--- EXERCISE TEXT Enclosed Below ---

Home
The central character in a cherished worn and tea-stained children’s book I still own is a cheerful orphan. Befriending younger children coming to the orphanage after their young lives implode, the little girl is kind and generous with her heart. The child is good too, eating all her vegetables and meat without complaint before wiping her dishes clean. But in the evenings, when the ten-year-old child should be studying, instead, she sits on the window ledge in her attic bedroom looking past the orphanage’s black wrought-iron gates and flintstone orchard wall.
Her daydreaming spirals into an obsession until one day. The good girl resolves to see the other side of hunger. On her ascent, she scrapes her knees on the flinty stone before scrambling down the plump apple tree branches.
Curious, the child follows a grassy path through the woods, only to find an abandoned cottage. The girl sneaks through the orchard through the seasons and climbs the wall to visit her cottage each day. She pulls weeds and plants the flowers she buys with her pocket money, sweeps the creaking wood floors, and washes the windows in the room with walls made of seashells. The child, Mandy, has found the object of her desire – four walls she can call her own — nursing a private ache that she does not share with anyone, a longing she, herself, barely understands.
The first time I read the book, Mandy, I was on an airplane with my mother flying the well-worn path of my childhood from London to Chicago, finishing the last page as the sky lightened, and the plane began its heady descent into America. At the time, I was not an orphan like the central character though I think I was “the good girl” as a child, eating my meat and vegetables and diligently finishing my homework on time.
Maybe I was even a good friend to others before friendships became situational, often connected with jobs skating the surface like an early frost before history and loss began to chip away at my heart.
The book I first read on an airplane, worn from years of love and desolation, is one I sometimes reread when something triggers the acute hunger I have never learned to satiate. I keep this hunger close and do not tell those around me that after all these years, I am still looking for a place that truly belongs to me, one where I might finally banish the “ghost of belonging” from my cellular memory.
Like my fictitious heroine, I always wanted a house. A house of my own, not one owned by a relative. Not an apartment or a duplex either. Not a communal house shared in college with roommates I do not remember.
My late-blooming transformation between ‘worst home occupier/renter on the planet’ to tidy, organized, ‘borderline OCD homeowner’ materialized the day the ink of my signature on the purchase papers had barely dried.
I bought my first house at the age of forty-four and six months after my multiple sclerosis diagnosis. Unlike Mandy, I hired window washers and fumigators, painters, and stone workers to cleanse a house that may have been ours but one that still housed the previous owner’s remnants everywhere. Still, I scrubbed every bookshelf and kitchen counter, bought a new refrigerator and freezer, and labeled every spice container in the spice drawer.
When I cleared my mother’s apartment, I was reminded that she kept her clutter out of public view.

--- End of Enclosed EXERCISE TEXT ---
--- DATA FOR ANALYSIS Enclosed Below ---

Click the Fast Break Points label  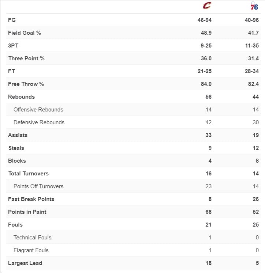[x=31, y=199]
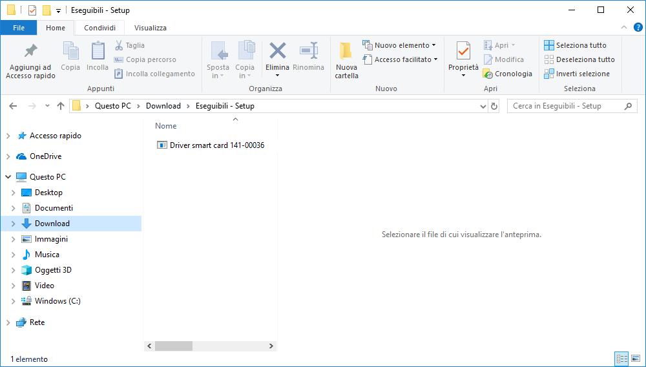Switch to large thumbnails view

click(x=636, y=359)
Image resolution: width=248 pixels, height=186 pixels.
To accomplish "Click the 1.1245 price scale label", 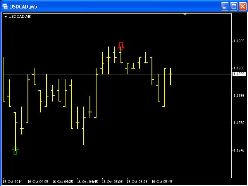I will pyautogui.click(x=239, y=150).
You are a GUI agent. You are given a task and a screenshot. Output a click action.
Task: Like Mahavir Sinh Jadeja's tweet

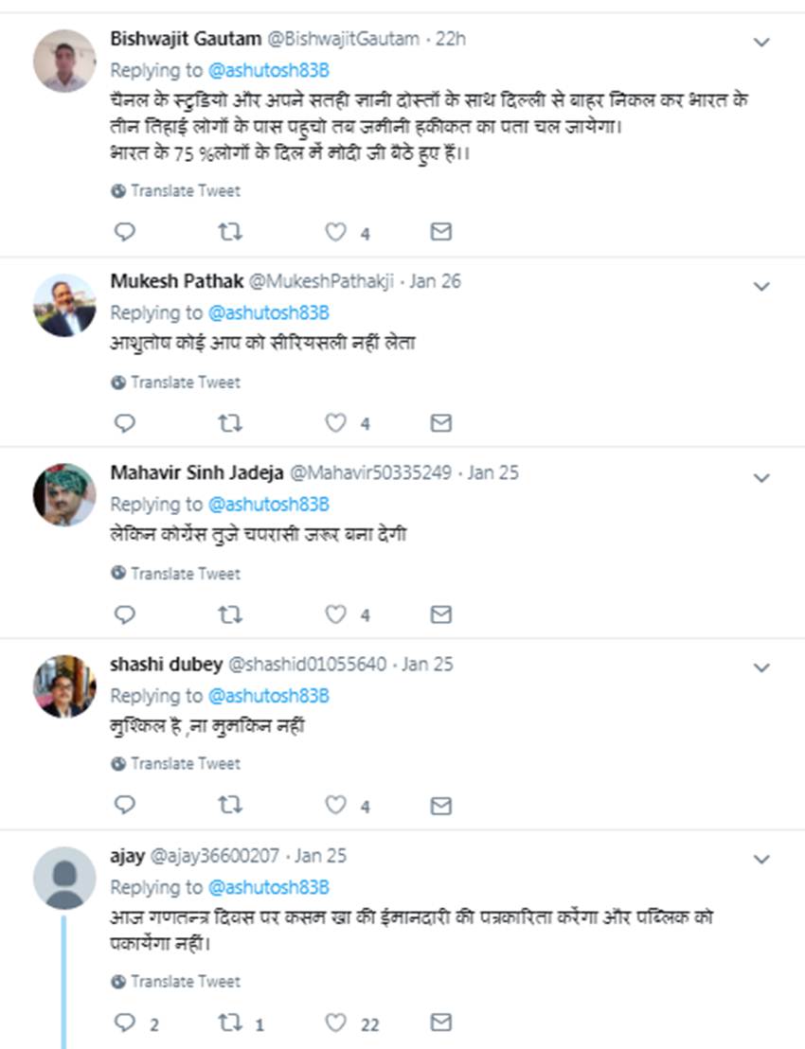pos(336,615)
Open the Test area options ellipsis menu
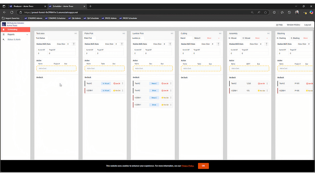Screen dimensions: 315x176 tap(75, 33)
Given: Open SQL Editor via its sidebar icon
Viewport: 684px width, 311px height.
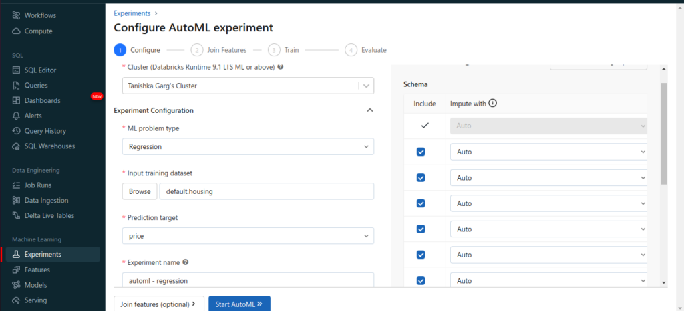Looking at the screenshot, I should 16,70.
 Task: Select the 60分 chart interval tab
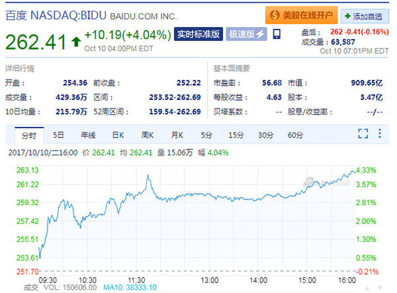pyautogui.click(x=295, y=135)
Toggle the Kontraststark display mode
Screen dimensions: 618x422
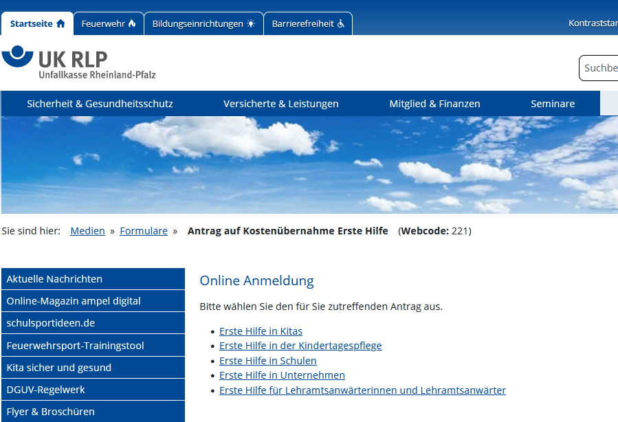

--- End of Enclosed DATA FOR ANALYSIS ---

PROBLEMS TO WORK ON:
1. Answer the following questions about the essay.
(a) How old is the orphan girl in the children's book?
(b) Between which two cities was the narrator flying when first reading the book?
(c) At what age did the narrator buy a first house?
2. Write out the passage of the essay that opens with the words "I bought my" and closes with "of public view.".
The material is not required for what follows.

SOLUTIONS TO THE PROBLEMS:
1.
(a) She is ten years old.
(b) From London to Chicago.
(c) At forty-four.

2.
I bought my first house at the age of forty-four and six months after my multiple sclerosis diagnosis. Unlike Mandy, I hired window washers and fumigators, painters, and stone workers to cleanse a house that may have been ours but one that still housed the previous owner’s remnants everywhere. Still, I scrubbed every bookshelf and kitchen counter, bought a new refrigerator and freezer, and labeled every spice container in the spice drawer.
When I cleared my mother’s apartment, I was reminded that she kept her clutter out of public view.